Yesterday, Bach had an op-ed in the official organ of the Liberal Party (paywalled, thank God). Titled We must raise our grades on teacher quality, Bach’s piece was the predictable mix of obvious truth and poisonous nonsense, promoting the testing of “numeracy” and so forth. One line, however, stood out as a beacon of Bachism:

“But, as in any profession, a small number of teachers is not up to the mark.”

We is thinking that is very, very true.

A PISA Crap

The PISA results were released on Tuesday, and Australians having been losing their minds over them. Which is admirably consistent: the country has worked so hard at losing minds over the last 20+ years, it seems entirely reasonable to keep on going.

We’ve never paid much attention to PISA. We’ve always had the sense that the tests were tainted in a NAPLANesque manner, and in any case we can’t imagine the results would ever indicate anything about Australian maths education that isn’t already blindingly obvious. As Bob Dylan (almost) sang, you don’t need a weatherman to know which way the wind is blowing.

And so it is with PISA 2018. Australia’s mathematical decline is undeniable, astonishing and entirely predictable. Indeed, for the NAPLANesque reasons suggested above, the decline in mathematics standards is probably significantly greater than is suggested by PISA. Greg Ashman raises the issue in this post.
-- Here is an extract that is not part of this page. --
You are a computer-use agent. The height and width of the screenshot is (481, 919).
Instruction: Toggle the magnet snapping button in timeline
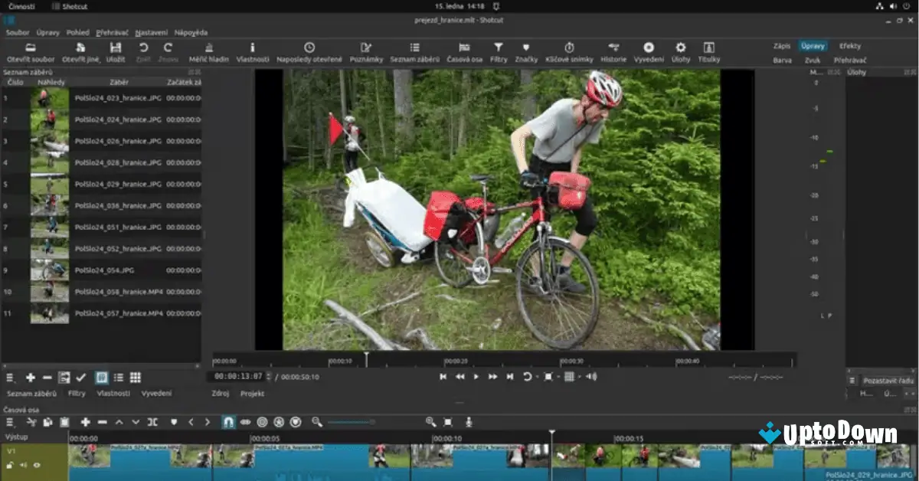coord(228,422)
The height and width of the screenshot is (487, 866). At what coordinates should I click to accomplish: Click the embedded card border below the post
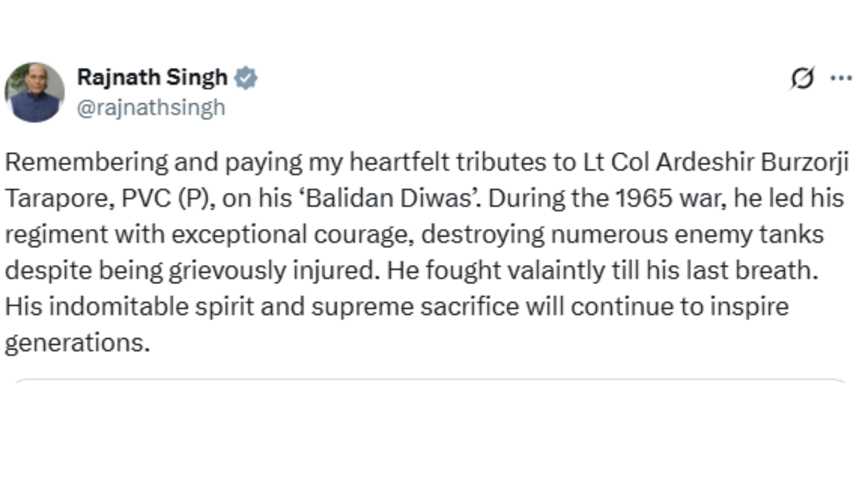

So, how did this happen, and what are we to do? Unsurprisingly, there has been no reluctance from our glorious educational leaders to proffer warnings and solutions. AMSI, of course, is worrying their bone, whining for about the thirtieth time about unqualified teachers. The Lord of ACER thinks that Australia is focusing too much on “the basics”, at the expense of “deep understandings”. If only the dear Lord’s understanding was a little deeper.

Others suggest we should “focus systematically on student and teacher wellbeing“, whatever that means. Or, we should reduce teachers’ “audit anxiety“. Or, the problem is “teachers [tend] to focus on content rather than student learning“. Or, the problem is a “behaviour crisis“. Or, we should have “increased scrutiny of university education degrees” and “support [students’] schooling at home”. And, we could introduce “master teachers”. But apparently “more testing is not the answer“. In any case, “The time for talk is over“, according to a speech by Minister Tehan.

Some of these suggestions are, of course, simply ludicrous. Others, and others we haven’t mentioned, have at least a kernel of truth, and a couple we can strongly endorse.

No institution we can see, however, no person we have read, seems ready to face up to the systemic corruption, to see the PISA results in the light of the fundamental perversion of mathematics education in Australia. Not a word we could see questioning the role of calculators and the fetishisation of their progeny. Not a note of doubt about the effect of computers. Not a single suggestion that STEM may not be an antidote but, rather, a poison. Barely a word on the “inquiry” swampland that most primary schools have become. And, barely a word on the loss of discipline, on the valuable and essential meanings of that word. What possible hope is there, then, for meaningful change?

We await PISA 2021 with unbated breath.